Two-dimensional materials have emerged as a promising platform for next-generation optoelectronic memory and neuromorphic computing devices. Their unique electronic, optical, and mechanical properties enable novel device architectures that bridge the gap between data storage and processing. Among these materials, transition metal dichalcogenides like molybdenum disulfide (MoS2) have demonstrated exceptional potential for resistive switching, photonic synapses, and in-memory computing applications.
Resistive switching in 2D materials forms the foundation of optoelectronic memory devices. The phenomenon relies on the reversible modulation of a material’s resistance under electrical or optical stimuli. In MoS2-based resistive random-access memory (RRAM), defects such as sulfur vacancies act as trapping sites for charge carriers, enabling the formation and rupture of conductive filaments. The high on/off ratios, often exceeding 10^5, and low switching voltages, typically below 1 V, make these devices attractive for non-volatile memory applications. The switching dynamics can be further tuned by controlling layer thickness, defect engineering, and interfacial properties.
Photonic synapses represent another breakthrough, where light pulses emulate synaptic plasticity in neural networks. Unlike purely electrical devices, optoelectronic synapses leverage the photoresponse of 2D materials to achieve synaptic weight modulation. MoS2 exhibits strong excitonic effects and tunable photoconductivity, allowing for precise control over synaptic behaviors such as short-term plasticity (STP) and long-term potentiation (LTP). For instance, pulsed laser illumination can induce persistent photoconductivity, mimicking the strengthening of synaptic connections. The ability to integrate optical and electrical stimuli enables more complex neuromorphic functionalities, including spike-timing-dependent plasticity (STDP), a critical mechanism for unsupervised learning in artificial neural networks.
In-memory computing architectures leverage 2D materials to overcome the von Neumann bottleneck by performing computations directly within memory arrays. Crossbar arrays of MoS2 memristors can execute vector-matrix multiplication in parallel, significantly accelerating machine learning tasks. The inherent scalability of 2D materials allows for ultra-dense integration, with device footprints potentially shrinking to the atomic scale. Additionally, their compatibility with flexible substrates opens new avenues for wearable and edge computing applications.
The role of MoS2 in mimicking neural plasticity stems from its dynamic response to external stimuli. Defect-mediated ion migration, charge trapping, and phase transitions contribute to analog switching behaviors that closely resemble biological synapses. For example, gradual resistance changes under repeated electrical pulses emulate the strengthening or weakening of synaptic weights, essential for adaptive learning. Heterostructures combining MoS2 with other 2D materials, such as hexagonal boron nitride (hBN), further enhance device performance by improving interface quality and reducing leakage currents.
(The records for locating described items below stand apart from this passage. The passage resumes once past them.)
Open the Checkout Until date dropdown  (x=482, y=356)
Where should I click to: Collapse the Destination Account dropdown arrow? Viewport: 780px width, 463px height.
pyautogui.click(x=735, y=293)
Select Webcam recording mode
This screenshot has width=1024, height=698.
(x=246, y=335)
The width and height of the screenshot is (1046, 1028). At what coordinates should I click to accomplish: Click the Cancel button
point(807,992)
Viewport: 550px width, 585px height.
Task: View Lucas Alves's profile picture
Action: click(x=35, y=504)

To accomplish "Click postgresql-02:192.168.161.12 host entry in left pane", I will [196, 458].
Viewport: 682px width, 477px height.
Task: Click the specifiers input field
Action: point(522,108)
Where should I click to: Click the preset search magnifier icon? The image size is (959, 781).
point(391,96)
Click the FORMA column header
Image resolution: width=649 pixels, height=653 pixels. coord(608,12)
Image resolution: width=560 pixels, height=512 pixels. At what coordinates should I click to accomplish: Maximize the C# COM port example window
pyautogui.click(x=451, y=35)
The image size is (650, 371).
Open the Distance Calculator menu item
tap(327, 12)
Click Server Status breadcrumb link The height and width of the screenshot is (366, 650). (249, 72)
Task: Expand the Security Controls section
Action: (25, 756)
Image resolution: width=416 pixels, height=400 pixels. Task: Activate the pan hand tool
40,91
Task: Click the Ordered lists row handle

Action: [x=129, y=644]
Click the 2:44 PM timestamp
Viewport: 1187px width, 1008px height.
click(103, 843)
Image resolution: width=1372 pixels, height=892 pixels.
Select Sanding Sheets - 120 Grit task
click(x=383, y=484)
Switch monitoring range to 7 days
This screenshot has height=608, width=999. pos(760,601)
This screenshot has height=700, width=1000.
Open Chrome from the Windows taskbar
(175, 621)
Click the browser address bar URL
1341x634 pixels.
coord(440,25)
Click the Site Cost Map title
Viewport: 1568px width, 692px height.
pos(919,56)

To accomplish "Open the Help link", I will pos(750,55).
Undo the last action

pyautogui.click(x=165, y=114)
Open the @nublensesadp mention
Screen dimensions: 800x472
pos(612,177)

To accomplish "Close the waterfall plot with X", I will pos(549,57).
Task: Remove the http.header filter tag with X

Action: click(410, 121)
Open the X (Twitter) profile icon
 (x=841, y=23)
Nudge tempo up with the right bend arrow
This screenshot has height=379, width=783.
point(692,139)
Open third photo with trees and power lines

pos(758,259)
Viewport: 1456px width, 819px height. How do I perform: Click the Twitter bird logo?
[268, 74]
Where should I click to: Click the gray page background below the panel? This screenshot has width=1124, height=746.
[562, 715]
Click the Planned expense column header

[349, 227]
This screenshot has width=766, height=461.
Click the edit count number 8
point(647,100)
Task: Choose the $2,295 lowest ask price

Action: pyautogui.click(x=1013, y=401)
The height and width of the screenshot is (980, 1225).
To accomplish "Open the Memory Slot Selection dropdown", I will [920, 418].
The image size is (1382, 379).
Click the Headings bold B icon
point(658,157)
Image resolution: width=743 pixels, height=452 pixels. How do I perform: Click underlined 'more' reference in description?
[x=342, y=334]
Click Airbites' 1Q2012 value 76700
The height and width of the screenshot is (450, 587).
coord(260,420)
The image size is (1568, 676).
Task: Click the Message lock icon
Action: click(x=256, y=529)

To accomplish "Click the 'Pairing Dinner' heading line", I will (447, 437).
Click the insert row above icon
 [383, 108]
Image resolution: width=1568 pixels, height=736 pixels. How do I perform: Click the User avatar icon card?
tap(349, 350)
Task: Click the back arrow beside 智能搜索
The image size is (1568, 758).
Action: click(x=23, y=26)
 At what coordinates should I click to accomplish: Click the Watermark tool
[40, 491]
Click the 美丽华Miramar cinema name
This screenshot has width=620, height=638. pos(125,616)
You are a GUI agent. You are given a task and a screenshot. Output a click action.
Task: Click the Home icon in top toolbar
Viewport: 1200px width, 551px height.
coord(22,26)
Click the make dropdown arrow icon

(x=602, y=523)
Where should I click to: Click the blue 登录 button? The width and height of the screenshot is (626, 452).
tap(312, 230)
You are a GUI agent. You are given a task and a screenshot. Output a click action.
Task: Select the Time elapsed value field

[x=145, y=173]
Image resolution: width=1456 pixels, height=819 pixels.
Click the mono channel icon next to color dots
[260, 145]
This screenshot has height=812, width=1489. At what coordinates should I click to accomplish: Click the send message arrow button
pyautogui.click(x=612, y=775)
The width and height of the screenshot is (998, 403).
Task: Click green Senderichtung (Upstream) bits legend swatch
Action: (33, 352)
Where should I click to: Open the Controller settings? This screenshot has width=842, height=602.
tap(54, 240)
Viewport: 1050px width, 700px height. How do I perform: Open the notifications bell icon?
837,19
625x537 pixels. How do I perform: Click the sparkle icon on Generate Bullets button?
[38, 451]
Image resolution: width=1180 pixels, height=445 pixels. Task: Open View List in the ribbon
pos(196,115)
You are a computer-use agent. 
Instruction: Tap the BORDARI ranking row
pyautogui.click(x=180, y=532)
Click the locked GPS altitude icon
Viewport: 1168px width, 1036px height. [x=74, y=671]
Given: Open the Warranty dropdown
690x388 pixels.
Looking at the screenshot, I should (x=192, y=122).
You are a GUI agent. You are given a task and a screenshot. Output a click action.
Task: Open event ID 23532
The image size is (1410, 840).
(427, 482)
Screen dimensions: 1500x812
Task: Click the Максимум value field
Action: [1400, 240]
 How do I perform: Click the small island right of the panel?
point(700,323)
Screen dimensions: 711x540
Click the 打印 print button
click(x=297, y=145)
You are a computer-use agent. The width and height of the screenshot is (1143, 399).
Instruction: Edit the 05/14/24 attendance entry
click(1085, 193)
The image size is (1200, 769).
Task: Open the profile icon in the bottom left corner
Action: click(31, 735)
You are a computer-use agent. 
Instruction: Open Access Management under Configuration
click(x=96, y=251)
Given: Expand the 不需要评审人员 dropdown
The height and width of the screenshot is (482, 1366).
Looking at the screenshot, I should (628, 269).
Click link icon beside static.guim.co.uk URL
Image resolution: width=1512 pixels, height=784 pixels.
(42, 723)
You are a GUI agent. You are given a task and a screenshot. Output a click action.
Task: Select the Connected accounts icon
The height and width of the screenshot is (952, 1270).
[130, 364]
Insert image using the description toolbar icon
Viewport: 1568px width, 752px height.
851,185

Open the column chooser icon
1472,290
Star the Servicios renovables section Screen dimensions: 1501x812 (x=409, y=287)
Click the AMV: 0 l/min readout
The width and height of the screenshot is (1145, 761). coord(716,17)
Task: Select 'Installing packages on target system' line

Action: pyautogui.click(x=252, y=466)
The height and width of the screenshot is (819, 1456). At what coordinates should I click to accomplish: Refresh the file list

Despite these advantages, challenges remain in endurance and variability. Cycle-to-cycle and device-to-device variations can arise from stochastic filament formation or environmental factors like humidity. Endurance is often limited by material degradation or irreversible defect generation, with typical lifetimes ranging from 10^4 to 10^6 cycles in MoS2-based devices. Strategies to mitigate these issues include encapsulation layers, doping, and optimized electrode materials. For instance, graphene electrodes have been shown to reduce interfacial reactions and improve switching uniformity.
Applications in AI hardware are particularly compelling. Neuromorphic devices based on 2D materials can enable energy-efficient deep learning accelerators, with power consumption potentially orders of magnitude lower than conventional CMOS-based systems. Prototypes have demonstrated pattern recognition, image classification, and even reinforcement learning tasks with high accuracy. The integration of photonic synapses also paves the way for optoelectronic neural networks, where light-based communication could further reduce latency and power consumption.
Looking ahead, the development of large-scale fabrication techniques will be critical for commercial adoption. Chemical vapor deposition (CVD) and transfer methods have advanced significantly, but achieving uniform, defect-free films over wafer-scale areas remains a challenge. Hybrid integration with silicon photonics and complementary metal-oxide-semiconductor (CMOS) technology could provide a practical pathway for near-term deployment.
In summary, 2D materials like MoS2 are redefining the landscape of optoelectronic memory and neuromorphic computing. Their unique properties enable resistive switching, photonic synapses, and in-memory computing architectures that closely emulate biological neural networks. While endurance and variability issues persist, ongoing material and device engineering efforts continue to push the boundaries of what is possible in AI hardware and beyond. The convergence of electronics and photonics in these systems promises to unlock unprecedented efficiencies and functionalities in the era of post-von Neumann computing.